- _Your task_:
In the abstract on K6/K63-linked ubiquitin chains below, what method was used to examine the structural properties of the assembled ubiquitin trimers?

[[ Page excerpt, beginning ]]

Structural Characterization of K6/K63-linked Non-Canonical Ubiquitin Chains Using NMR
Presenter: Meredith Miller Status: Undergraduate Student
Authors: Meredith Miller, David Fushman
Abstract: The small protein ubiquitin (Ub) plays a vital role in all eukaryotic cells as a post-translational modifier of proteins. Understanding the structure and recognition mechanisms of Ub chains of different linkages and lengths is necessary in order to elucidate their diverse range of functions. Research has shown that Ub chains linked through lysine residues K6 and K63 bind to the BRCA1 DNA repair complex via ubiquitin interacting motifs (UIM). Experimental data indicate that Ub chains containing K6 and K63 linkages are necessary for co-localization of the BRCA1 complex at sites of DNA damage; however, the structural features and molecular recognition mechanisms of these signals are poorly understood. In order to address this deficiency in our knowledge, a series of non-canonical Ub trimers containing these specific linkages were assembled enzymatically, and their structural properties were examined using nuclear magnetic resonance (NMR) spectroscopy. The results showed no significant changes to the interdomain interfaces within the mixed-linkage unbranched Ub trimers in comparison to the respective K6-linked and K63-linked Ub dimers. Branched Ub trimers containing K6 and K63 linkages are being assembled, and any resulting structural variations will be evaluated. Future research will focus on receptor-recognition properties of these mixed-linkage Ub trimers.

[[ Page excerpt, end ]]
[[ Supplied material, beginning ]]

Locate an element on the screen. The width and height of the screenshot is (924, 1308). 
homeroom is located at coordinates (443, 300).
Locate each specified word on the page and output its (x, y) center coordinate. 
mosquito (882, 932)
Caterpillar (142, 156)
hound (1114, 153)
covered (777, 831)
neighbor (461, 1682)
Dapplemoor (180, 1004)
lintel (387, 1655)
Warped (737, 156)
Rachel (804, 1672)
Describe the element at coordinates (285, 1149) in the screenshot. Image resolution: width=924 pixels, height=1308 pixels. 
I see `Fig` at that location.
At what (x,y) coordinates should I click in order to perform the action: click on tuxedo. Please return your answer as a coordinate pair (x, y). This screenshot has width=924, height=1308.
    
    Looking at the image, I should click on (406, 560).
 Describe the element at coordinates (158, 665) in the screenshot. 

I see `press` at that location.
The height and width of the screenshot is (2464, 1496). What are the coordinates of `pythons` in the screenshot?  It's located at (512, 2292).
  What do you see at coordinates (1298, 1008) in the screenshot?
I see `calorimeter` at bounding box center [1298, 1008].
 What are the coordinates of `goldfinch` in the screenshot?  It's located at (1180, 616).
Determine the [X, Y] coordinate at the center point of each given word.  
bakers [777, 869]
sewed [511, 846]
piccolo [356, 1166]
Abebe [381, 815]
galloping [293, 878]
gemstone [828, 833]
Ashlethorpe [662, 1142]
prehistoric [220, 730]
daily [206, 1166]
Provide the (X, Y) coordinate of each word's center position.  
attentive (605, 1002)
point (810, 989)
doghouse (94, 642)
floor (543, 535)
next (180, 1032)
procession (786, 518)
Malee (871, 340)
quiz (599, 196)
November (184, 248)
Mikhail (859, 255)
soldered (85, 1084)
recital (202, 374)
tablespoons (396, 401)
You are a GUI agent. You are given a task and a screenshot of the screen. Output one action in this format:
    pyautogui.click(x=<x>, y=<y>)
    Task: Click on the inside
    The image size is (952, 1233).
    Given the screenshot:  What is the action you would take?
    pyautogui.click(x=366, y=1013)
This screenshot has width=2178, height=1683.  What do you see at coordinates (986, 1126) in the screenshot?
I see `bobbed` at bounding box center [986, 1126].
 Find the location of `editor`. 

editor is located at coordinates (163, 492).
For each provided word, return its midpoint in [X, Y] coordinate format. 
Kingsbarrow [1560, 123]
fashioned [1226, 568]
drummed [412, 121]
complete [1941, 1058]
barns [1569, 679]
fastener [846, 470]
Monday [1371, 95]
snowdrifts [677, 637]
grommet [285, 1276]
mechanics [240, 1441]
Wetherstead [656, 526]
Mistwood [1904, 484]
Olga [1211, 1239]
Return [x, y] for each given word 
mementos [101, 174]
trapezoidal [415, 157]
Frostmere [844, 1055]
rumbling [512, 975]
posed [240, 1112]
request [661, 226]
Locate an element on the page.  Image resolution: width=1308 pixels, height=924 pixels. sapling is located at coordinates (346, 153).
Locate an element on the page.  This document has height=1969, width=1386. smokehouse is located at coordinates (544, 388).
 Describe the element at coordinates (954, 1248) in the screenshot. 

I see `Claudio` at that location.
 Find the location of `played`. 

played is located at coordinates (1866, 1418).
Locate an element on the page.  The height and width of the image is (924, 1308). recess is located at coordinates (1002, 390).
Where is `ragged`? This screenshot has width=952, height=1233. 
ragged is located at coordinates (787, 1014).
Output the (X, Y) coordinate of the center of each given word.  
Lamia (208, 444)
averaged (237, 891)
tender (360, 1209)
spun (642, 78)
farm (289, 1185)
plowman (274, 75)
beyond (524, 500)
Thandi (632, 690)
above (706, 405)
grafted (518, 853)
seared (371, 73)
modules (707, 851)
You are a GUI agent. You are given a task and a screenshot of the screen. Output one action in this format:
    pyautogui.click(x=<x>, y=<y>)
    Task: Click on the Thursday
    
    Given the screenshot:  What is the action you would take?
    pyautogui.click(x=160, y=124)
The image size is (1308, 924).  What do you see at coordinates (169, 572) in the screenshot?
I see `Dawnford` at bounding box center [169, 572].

[[ Supplied material, end ]]

- _Solution to this problem_:
Nuclear magnetic resonance (NMR) spectroscopy.